(Stored data entries)
--- START ---

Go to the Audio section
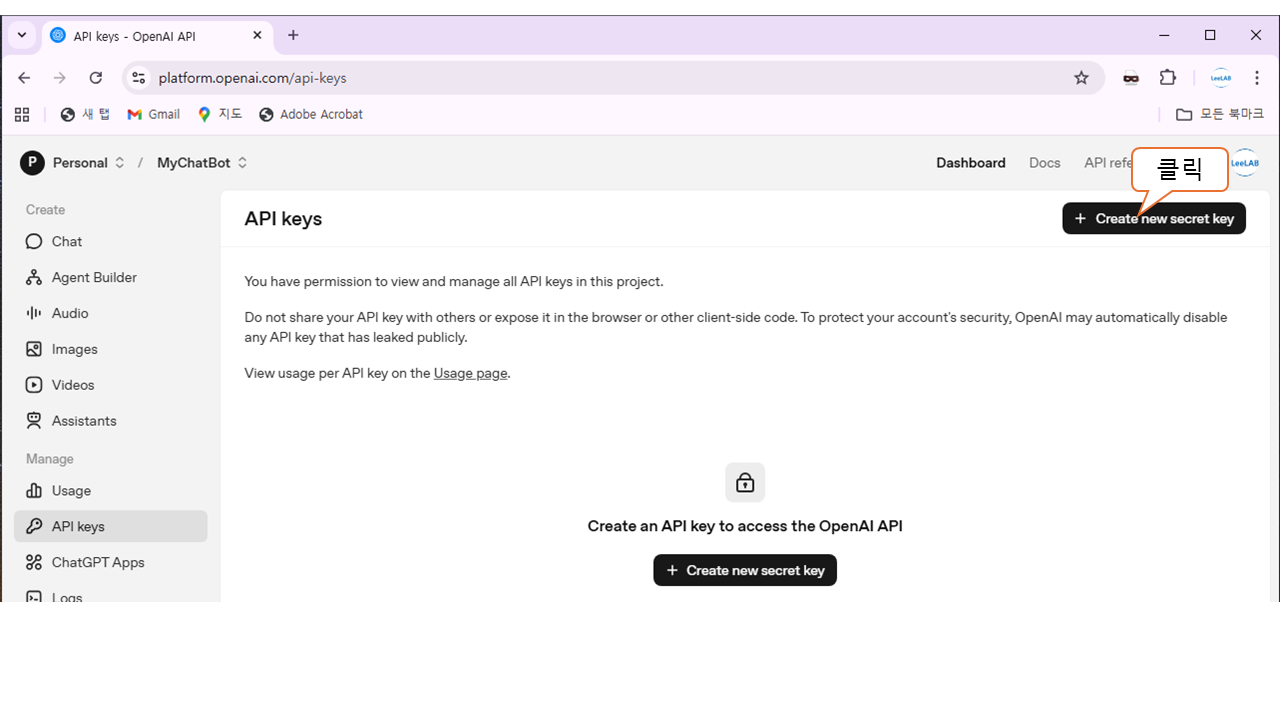1280x720 pixels. 70,313
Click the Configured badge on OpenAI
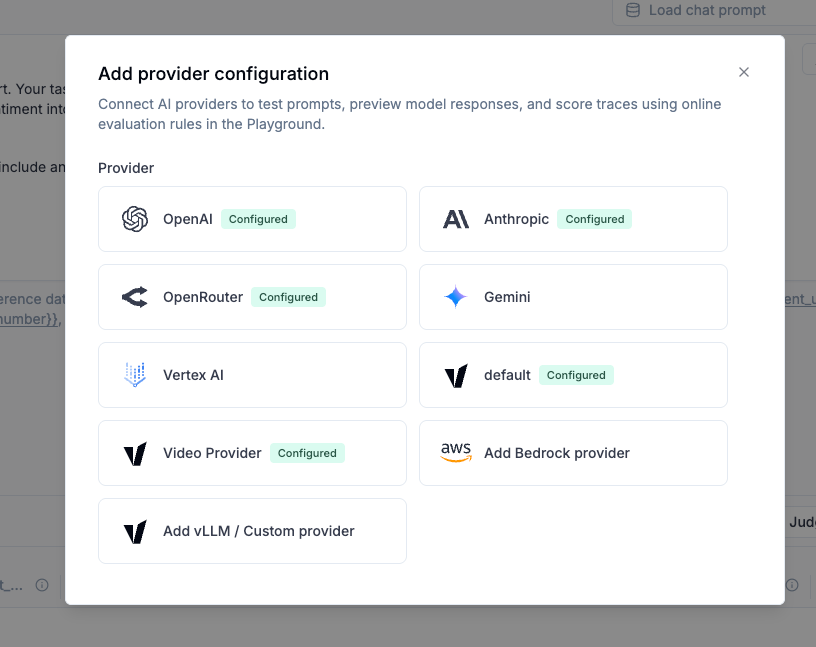Screen dimensions: 816x647 click(x=258, y=218)
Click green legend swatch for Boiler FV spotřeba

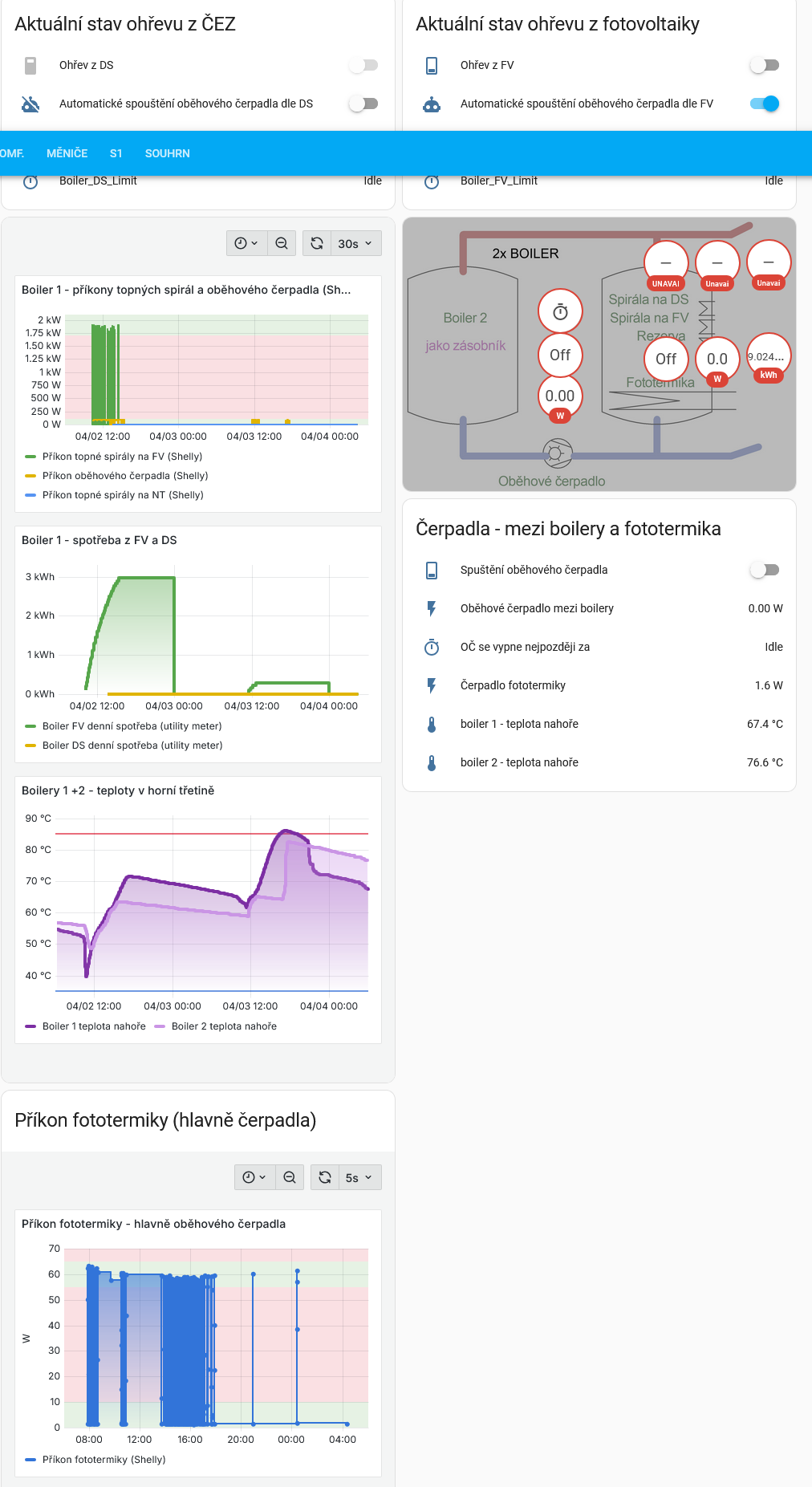30,726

--- END ---

* [Your instructions]: Although the records contain pictures, only their text should be repeated, exactly as it appears.

* [Solved exercise]:
Go to the Audio section
1280x720 pixels. 70,313
Click the Configured badge on OpenAI
Screen dimensions: 816x647 click(x=258, y=218)
Click green legend swatch for Boiler FV spotřeba

30,726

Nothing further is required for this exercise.